Os economistas estão indecisos. O PIB global só caiu por duas vezes abaixo de zero (em 2008 e 2020) nos últimos 70 anos, ou seja, desde o fim da II Guerra Mundial. No entanto, haverá certamente uma recessão na economia global; o PIB global deverá se situar na casa dos 2%, mas haverá queda do PIB em alguns países importantes da Europa (Alemanha entre elas); uma redução forte do crescimento da economia capitalista nos EUA e na China está também prevista. O gráfico que se segue apresenta um indicador que costuma acertar na vinda de recessões.

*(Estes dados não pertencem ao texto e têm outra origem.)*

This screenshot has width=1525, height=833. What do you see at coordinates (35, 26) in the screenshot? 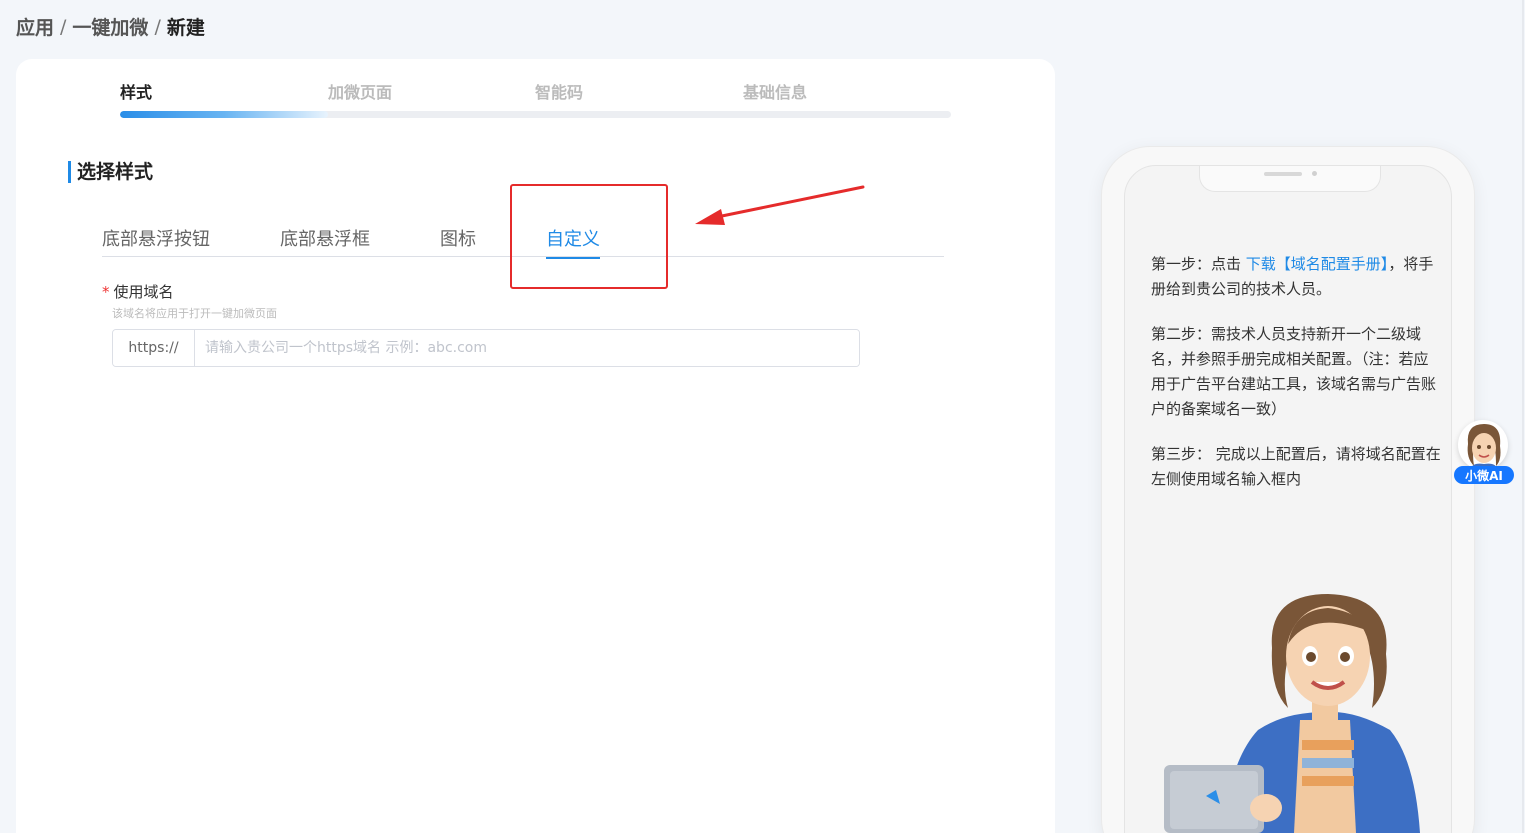
I see `breadcrumb-item-app: 应用` at bounding box center [35, 26].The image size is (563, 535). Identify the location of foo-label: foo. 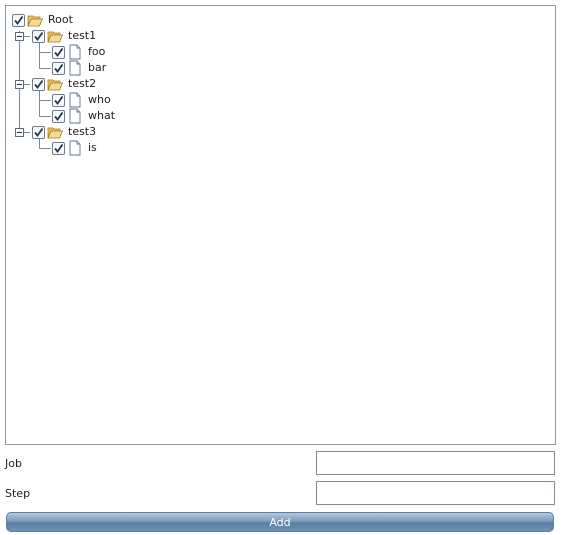
(97, 52).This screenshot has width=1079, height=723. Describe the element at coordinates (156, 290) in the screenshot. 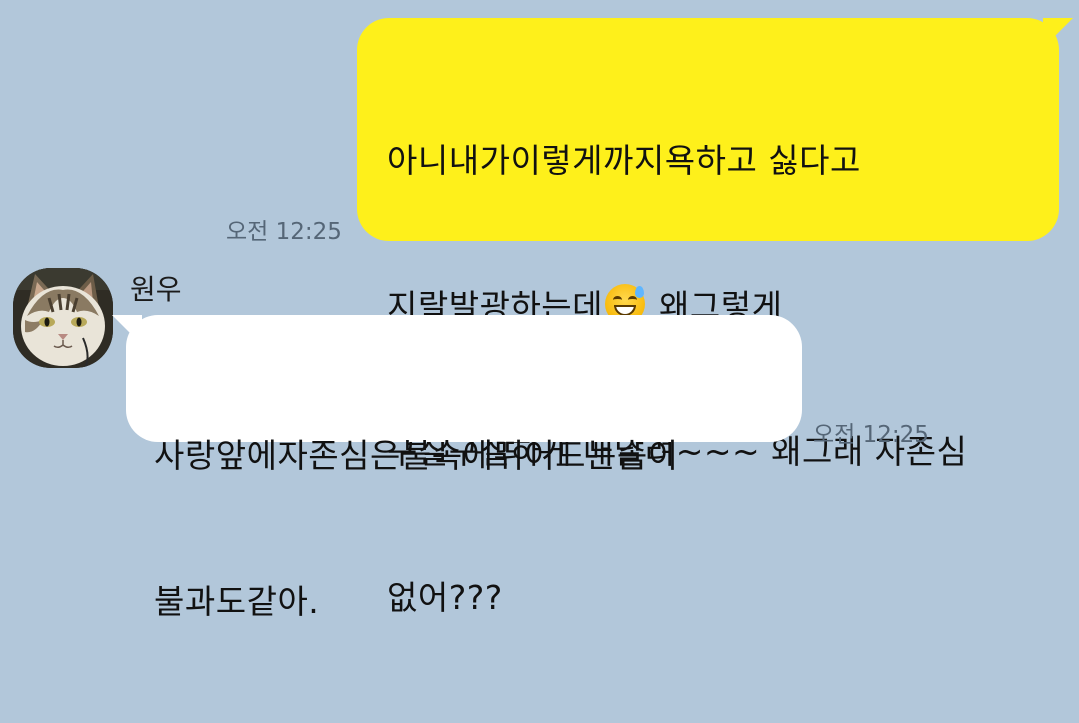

Um artigo de Michael Roberts reporta as discussões havidas no encontro anual de banqueiros centrais norte-americanos na vila de Jackson Hole, nos Estados Unidos.

Lá no vale de Jackson Hole

Autor: Michael Roberts

The next recession blog – 27/08/2022

Jay Powell, presidente do Federal Reserve dos EUA, fez um discurso no simpósio anual de verão dos banqueiros centrais em Jackson Hole, Wyoming, EUA. Ele foi observado de perto por investidores financeiros e economistas para ver se apoiaria a estratégia de um “pivô do Fed” na política de taxas de juros. O pivô funcionaria como um abrandamento na atual alta agressiva da taxa básica de juros do Fed.